- _Information given_
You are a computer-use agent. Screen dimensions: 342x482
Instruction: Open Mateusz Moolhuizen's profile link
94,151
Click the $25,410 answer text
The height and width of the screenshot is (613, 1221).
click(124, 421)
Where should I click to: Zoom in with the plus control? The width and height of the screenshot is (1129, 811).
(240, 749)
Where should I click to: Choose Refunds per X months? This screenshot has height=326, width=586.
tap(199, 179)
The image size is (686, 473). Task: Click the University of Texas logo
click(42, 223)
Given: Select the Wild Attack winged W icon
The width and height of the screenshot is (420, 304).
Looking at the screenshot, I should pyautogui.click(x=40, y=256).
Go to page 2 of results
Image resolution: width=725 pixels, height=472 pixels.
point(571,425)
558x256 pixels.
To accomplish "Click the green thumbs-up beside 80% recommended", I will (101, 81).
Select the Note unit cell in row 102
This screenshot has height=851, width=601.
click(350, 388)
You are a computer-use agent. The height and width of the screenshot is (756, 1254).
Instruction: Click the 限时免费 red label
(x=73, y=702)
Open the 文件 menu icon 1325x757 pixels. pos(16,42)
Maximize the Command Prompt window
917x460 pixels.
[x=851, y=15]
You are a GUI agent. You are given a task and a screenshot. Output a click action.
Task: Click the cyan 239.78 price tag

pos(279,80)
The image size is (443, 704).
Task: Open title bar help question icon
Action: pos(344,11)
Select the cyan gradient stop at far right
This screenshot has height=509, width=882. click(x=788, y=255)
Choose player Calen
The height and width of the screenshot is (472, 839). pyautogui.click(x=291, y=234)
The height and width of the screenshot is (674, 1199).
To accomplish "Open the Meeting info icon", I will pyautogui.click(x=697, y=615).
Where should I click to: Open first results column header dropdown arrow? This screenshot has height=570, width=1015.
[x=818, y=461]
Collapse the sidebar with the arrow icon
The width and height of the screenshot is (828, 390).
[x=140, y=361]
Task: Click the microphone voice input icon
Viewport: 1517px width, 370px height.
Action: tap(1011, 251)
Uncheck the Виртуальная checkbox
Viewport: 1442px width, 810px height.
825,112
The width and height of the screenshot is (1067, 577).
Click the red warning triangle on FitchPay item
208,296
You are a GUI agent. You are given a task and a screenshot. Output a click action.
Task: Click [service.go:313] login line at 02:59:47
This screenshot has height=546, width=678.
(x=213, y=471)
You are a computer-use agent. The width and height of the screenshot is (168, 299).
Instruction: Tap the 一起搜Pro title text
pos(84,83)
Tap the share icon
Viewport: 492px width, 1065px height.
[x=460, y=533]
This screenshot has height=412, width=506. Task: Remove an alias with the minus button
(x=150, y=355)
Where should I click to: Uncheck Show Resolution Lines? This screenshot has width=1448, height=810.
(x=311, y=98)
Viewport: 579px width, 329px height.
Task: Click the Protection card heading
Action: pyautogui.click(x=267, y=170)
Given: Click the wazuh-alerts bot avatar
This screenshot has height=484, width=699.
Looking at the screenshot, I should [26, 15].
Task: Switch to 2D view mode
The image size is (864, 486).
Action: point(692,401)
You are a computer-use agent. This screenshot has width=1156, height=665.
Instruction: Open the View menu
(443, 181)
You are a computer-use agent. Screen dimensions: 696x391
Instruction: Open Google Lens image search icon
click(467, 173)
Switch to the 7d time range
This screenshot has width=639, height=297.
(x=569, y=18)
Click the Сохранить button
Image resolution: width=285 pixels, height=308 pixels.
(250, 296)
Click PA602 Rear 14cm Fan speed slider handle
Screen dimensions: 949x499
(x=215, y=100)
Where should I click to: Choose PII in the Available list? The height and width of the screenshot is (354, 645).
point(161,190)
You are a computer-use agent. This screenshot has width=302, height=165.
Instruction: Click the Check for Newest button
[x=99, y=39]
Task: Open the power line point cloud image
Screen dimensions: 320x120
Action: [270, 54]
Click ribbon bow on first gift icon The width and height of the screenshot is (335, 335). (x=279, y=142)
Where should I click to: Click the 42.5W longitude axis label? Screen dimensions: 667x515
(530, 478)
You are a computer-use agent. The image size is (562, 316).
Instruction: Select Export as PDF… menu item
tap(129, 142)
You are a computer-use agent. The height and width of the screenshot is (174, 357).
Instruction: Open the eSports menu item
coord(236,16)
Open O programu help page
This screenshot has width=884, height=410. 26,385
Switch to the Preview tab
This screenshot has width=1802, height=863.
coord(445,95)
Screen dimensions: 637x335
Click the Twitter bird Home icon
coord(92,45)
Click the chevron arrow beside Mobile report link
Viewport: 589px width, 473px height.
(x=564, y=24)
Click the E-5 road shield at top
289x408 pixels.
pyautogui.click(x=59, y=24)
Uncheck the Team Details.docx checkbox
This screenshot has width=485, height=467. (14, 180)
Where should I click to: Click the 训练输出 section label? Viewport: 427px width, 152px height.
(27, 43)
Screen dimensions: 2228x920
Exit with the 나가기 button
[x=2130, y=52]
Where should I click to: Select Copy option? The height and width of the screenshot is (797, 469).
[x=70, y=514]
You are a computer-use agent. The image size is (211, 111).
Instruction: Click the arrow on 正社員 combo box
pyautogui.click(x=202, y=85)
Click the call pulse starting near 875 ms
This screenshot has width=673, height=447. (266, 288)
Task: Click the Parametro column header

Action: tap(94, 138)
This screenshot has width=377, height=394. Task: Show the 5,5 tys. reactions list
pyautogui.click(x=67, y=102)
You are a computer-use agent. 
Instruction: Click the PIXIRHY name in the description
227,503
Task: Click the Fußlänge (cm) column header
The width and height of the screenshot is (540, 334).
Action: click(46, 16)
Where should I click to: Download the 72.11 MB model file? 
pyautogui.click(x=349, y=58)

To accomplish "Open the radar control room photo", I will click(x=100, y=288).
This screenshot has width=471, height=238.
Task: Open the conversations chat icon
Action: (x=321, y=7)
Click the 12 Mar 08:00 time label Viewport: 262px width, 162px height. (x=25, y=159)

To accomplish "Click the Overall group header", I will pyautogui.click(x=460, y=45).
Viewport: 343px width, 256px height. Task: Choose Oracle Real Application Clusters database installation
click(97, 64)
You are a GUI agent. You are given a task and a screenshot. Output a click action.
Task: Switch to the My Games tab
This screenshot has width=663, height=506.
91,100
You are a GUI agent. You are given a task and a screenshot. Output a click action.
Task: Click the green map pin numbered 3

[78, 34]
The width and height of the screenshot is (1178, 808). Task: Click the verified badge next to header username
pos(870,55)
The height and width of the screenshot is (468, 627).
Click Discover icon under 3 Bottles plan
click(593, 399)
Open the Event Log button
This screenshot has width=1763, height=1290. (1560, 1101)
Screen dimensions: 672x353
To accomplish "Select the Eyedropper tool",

- _What the task asks_
Rewrite all of the items above, replacing "Where should I click to" with "What should I click to" and leaving everything else unchanged.

- _Result for this exercise_
You are a computer-use agent. Screen dimensions: 342x482
Instruction: Open Mateusz Moolhuizen's profile link
94,151
Click the $25,410 answer text
The height and width of the screenshot is (613, 1221).
click(124, 421)
What should I click to: Zoom in with the plus control? The width and height of the screenshot is (1129, 811).
(240, 749)
What should I click to: Choose Refunds per X months? This screenshot has height=326, width=586.
tap(199, 179)
The image size is (686, 473). Task: Click the University of Texas logo
click(42, 223)
Given: Select the Wild Attack winged W icon
The width and height of the screenshot is (420, 304).
Looking at the screenshot, I should pyautogui.click(x=40, y=256).
Go to page 2 of results
Image resolution: width=725 pixels, height=472 pixels.
point(571,425)
558x256 pixels.
To accomplish "Click the green thumbs-up beside 80% recommended", I will (101, 81).
Select the Note unit cell in row 102
This screenshot has height=851, width=601.
click(350, 388)
You are a computer-use agent. The height and width of the screenshot is (756, 1254).
Instruction: Click the 限时免费 red label
(x=73, y=702)
Open the 文件 menu icon 1325x757 pixels. pos(16,42)
Maximize the Command Prompt window
917x460 pixels.
[x=851, y=15]
You are a GUI agent. You are given a task and a screenshot. Output a click action.
Task: Click the cyan 239.78 price tag

pos(279,80)
The image size is (443, 704).
Task: Open title bar help question icon
Action: pos(344,11)
Select the cyan gradient stop at far right
This screenshot has height=509, width=882. click(x=788, y=255)
Choose player Calen
The height and width of the screenshot is (472, 839). pyautogui.click(x=291, y=234)
The height and width of the screenshot is (674, 1199).
To accomplish "Open the Meeting info icon", I will pyautogui.click(x=697, y=615).
What should I click to: Open first results column header dropdown arrow? This screenshot has height=570, width=1015.
[x=818, y=461]
Collapse the sidebar with the arrow icon
The width and height of the screenshot is (828, 390).
[x=140, y=361]
Task: Click the microphone voice input icon
Viewport: 1517px width, 370px height.
Action: tap(1011, 251)
Uncheck the Виртуальная checkbox
Viewport: 1442px width, 810px height.
825,112
The width and height of the screenshot is (1067, 577).
Click the red warning triangle on FitchPay item
208,296
You are a GUI agent. You are given a task and a screenshot. Output a click action.
Task: Click [service.go:313] login line at 02:59:47
This screenshot has height=546, width=678.
(x=213, y=471)
You are a computer-use agent. The width and height of the screenshot is (168, 299).
Instruction: Tap the 一起搜Pro title text
pos(84,83)
Tap the share icon
Viewport: 492px width, 1065px height.
[x=460, y=533]
This screenshot has height=412, width=506. Task: Remove an alias with the minus button
(x=150, y=355)
What should I click to: Uncheck Show Resolution Lines? This screenshot has width=1448, height=810.
(x=311, y=98)
Viewport: 579px width, 329px height.
Task: Click the Protection card heading
Action: pyautogui.click(x=267, y=170)
Given: Click the wazuh-alerts bot avatar
This screenshot has height=484, width=699.
Looking at the screenshot, I should [26, 15].
Task: Switch to 2D view mode
The image size is (864, 486).
Action: point(692,401)
You are a computer-use agent. This screenshot has width=1156, height=665.
Instruction: Open the View menu
(443, 181)
You are a computer-use agent. Screen dimensions: 696x391
Instruction: Open Google Lens image search icon
click(467, 173)
Switch to the 7d time range
This screenshot has width=639, height=297.
(x=569, y=18)
Click the Сохранить button
Image resolution: width=285 pixels, height=308 pixels.
(250, 296)
Click PA602 Rear 14cm Fan speed slider handle
Screen dimensions: 949x499
(x=215, y=100)
What should I click to: Choose PII in the Available list? The height and width of the screenshot is (354, 645).
point(161,190)
You are a computer-use agent. This screenshot has width=302, height=165.
Instruction: Click the Check for Newest button
[x=99, y=39]
Task: Open the power line point cloud image
Screen dimensions: 320x120
Action: [270, 54]
Click ribbon bow on first gift icon The width and height of the screenshot is (335, 335). (x=279, y=142)
What should I click to: Click the 42.5W longitude axis label? Screen dimensions: 667x515
(530, 478)
You are a computer-use agent. The image size is (562, 316).
Instruction: Select Export as PDF… menu item
tap(129, 142)
You are a computer-use agent. The height and width of the screenshot is (174, 357).
Instruction: Open the eSports menu item
coord(236,16)
Open O programu help page
This screenshot has width=884, height=410. 26,385
Switch to the Preview tab
This screenshot has width=1802, height=863.
coord(445,95)
Screen dimensions: 637x335
Click the Twitter bird Home icon
coord(92,45)
Click the chevron arrow beside Mobile report link
Viewport: 589px width, 473px height.
(x=564, y=24)
Click the E-5 road shield at top
289x408 pixels.
pyautogui.click(x=59, y=24)
Uncheck the Team Details.docx checkbox
This screenshot has width=485, height=467. (14, 180)
What should I click to: Click the 训练输出 section label? Viewport: 427px width, 152px height.
(27, 43)
Screen dimensions: 2228x920
Exit with the 나가기 button
[x=2130, y=52]
What should I click to: Select Copy option? The height and width of the screenshot is (797, 469).
[x=70, y=514]
You are a computer-use agent. The image size is (211, 111).
Instruction: Click the arrow on 正社員 combo box
pyautogui.click(x=202, y=85)
Click the call pulse starting near 875 ms
This screenshot has width=673, height=447. (266, 288)
Task: Click the Parametro column header

Action: tap(94, 138)
This screenshot has width=377, height=394. Task: Show the 5,5 tys. reactions list
pyautogui.click(x=67, y=102)
You are a computer-use agent. 
Instruction: Click the PIXIRHY name in the description
227,503
Task: Click the Fußlänge (cm) column header
The width and height of the screenshot is (540, 334).
Action: click(46, 16)
What should I click to: Download the 72.11 MB model file? 
pyautogui.click(x=349, y=58)

To accomplish "Open the radar control room photo", I will click(x=100, y=288).
This screenshot has width=471, height=238.
Task: Open the conversations chat icon
Action: (x=321, y=7)
Click the 12 Mar 08:00 time label Viewport: 262px width, 162px height. (x=25, y=159)

To accomplish "Click the Overall group header", I will pyautogui.click(x=460, y=45).
Viewport: 343px width, 256px height. Task: Choose Oracle Real Application Clusters database installation
click(97, 64)
You are a GUI agent. You are given a task and a screenshot. Output a click action.
Task: Switch to the My Games tab
This screenshot has width=663, height=506.
91,100
You are a GUI agent. You are given a task and a screenshot. Output a click action.
Task: Click the green map pin numbered 3

[78, 34]
The width and height of the screenshot is (1178, 808). Task: Click the verified badge next to header username
pos(870,55)
The height and width of the screenshot is (468, 627).
Click Discover icon under 3 Bottles plan
click(593, 399)
Open the Event Log button
This screenshot has width=1763, height=1290. (1560, 1101)
Screen dimensions: 672x353
To accomplish "Select the Eyedropper tool",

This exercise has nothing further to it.